ASHEVILLE, N.C. (828newsNOW) — When Hurricane Helene hit Western North Carolina in September 2024, major damage was done to one of the region’s biggest industries: its restaurants.
Asheville, in particular, has racked up a reputation as a foodie town over the last 20 years, sporting a diverse food and drink scene made up of James Beard Award-winning restaurants, accessible local eateries and a long list of micro-breweries, distilleries and coffee shops.
As our community looks back at the Sept. 27, 2024 storm that knocked out power grids, polluted drinking water and shuttered restaurants, 828newsNOW checked in on the state of the WNC food and beverage industry.
Ask AIR
“When we heard the stats from FEMA last year, that 40% of businesses never even reopened, that was a scary, scary number,” recalled Meghan Rogers, executive director of the Asheville Independent Restaurant Association, or AIR.
AIR serves a network of over 100 restaurants, each founded and operated in Buncombe County by local owners. Benefits of joining the organization include internal and external marketing, advocacy and training resources, and health, pharmacy and dental benefit programs for employees of member restaurants.

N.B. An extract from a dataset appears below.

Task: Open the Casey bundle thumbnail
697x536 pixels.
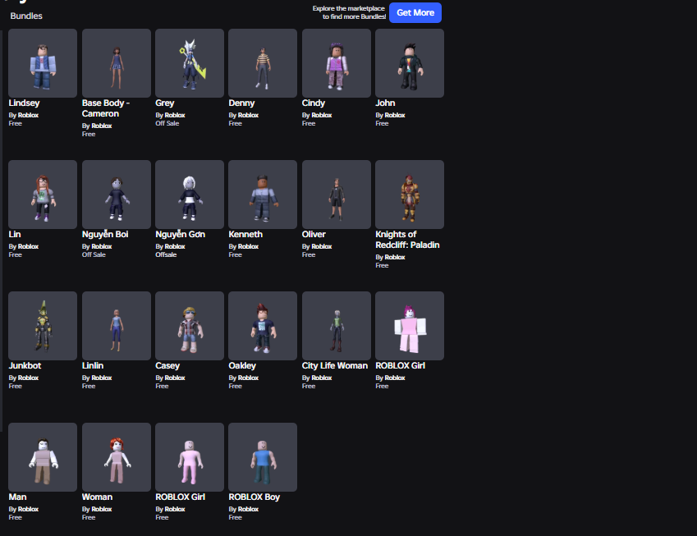Action: (190, 326)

Data from Explore Asheville and Mountain BizWorks has indicated that around 90-93% of their partner businesses have reopened in the last year, many of which are restaurants.
According to Rogers, these numbers are encouraging.

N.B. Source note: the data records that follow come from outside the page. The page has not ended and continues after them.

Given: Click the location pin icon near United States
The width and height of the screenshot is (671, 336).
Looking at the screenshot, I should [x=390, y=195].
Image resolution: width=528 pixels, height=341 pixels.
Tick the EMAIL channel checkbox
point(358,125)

“I think we are in stabilization, if not maybe past stabilization at this point,” Rogers said. “I know a lot of people are really excited and feeling a lot of energy about this 4th quarter, and our leaf season into our holiday season, that we, of course, didn’t get last year.”

Challenges restaurants still face
Even as restaurants are back on the rise, Helene’s impact is still felt.
“There’s obviously still some some challenges that people face, whether it’s on an individual level or on a business level,” Rogers admitted.
In a recent AIR recovery survey, members said two challenges they were still experiencing most were increased operational expenses and the need for additional and continual recovery support.
“A lot of people, because they didn’t get their fall season, they either went into debt or used their nest egg to then get through these times that we had over the last few months,” Rogers explained. “So, it’s really about getting back to that point where you have that cushion again, and I don’t think everyone is there yet.”
For restaurants that are struggling financially, Rogers has a list of available resources that might help.
“Financial support in the form of, primarily, grants or forgivable loans. Still saying it. I’m still saying it,” Rogers said. “The city is working through their process for their CDBG–DR grant funds and that is $17 million that will go to small business support, which is amazing, but not nearly enough.
“But I think it’s also increased customer demand, and working here, I hear every single day what’s going on with the team here and how they’re working so hard to bring that customer demand, that tourism demand, back and get people more customers.”
Rogers also recommended exploring www.wncstrongtogether.org, a resource hub with lists of available grants and recovery loans.
New restaurants on the way
In addition to recuperating restaurants, there are several new eateries that have announced their debut in recent weeks.
“It is really exciting to see some of the restaurants that are opening or the folks that had huge damage, like Root Down. It’s now opened in both Terra Nova locations. Ole’s Guacamoles is moving her Tunnel Road location over to Biltmore Village,” Rogers listed. “Zella’s Deli just reopened on Tunnel Road after their Swananoa location was just absolutely devastated and destroyed. So, seeing that resilience is amazing, but then, yes, the people that are opening. Crusco. I was just at Brü the other day. Asheville’s Finest just had their soft opening this week.”

According to Rogers, these restauranteurs are opening their doors not because of the impact Helene had on Asheville, but in spite of it.
“There’s a gumption there. To open a restaurant anywhere, at any time, is a challenge and it’s a low margin revenue-generating business, but they do it because they love to cook and they love to feed people,” Rogers said. “I think it’s that. I think it’s a personality. I think, yes, enough time has passed, but also Asheville is, and always will be, a food-centric location. That’s not going to change, and these folks know that, and they’re ready to be part of it and to invest in it.”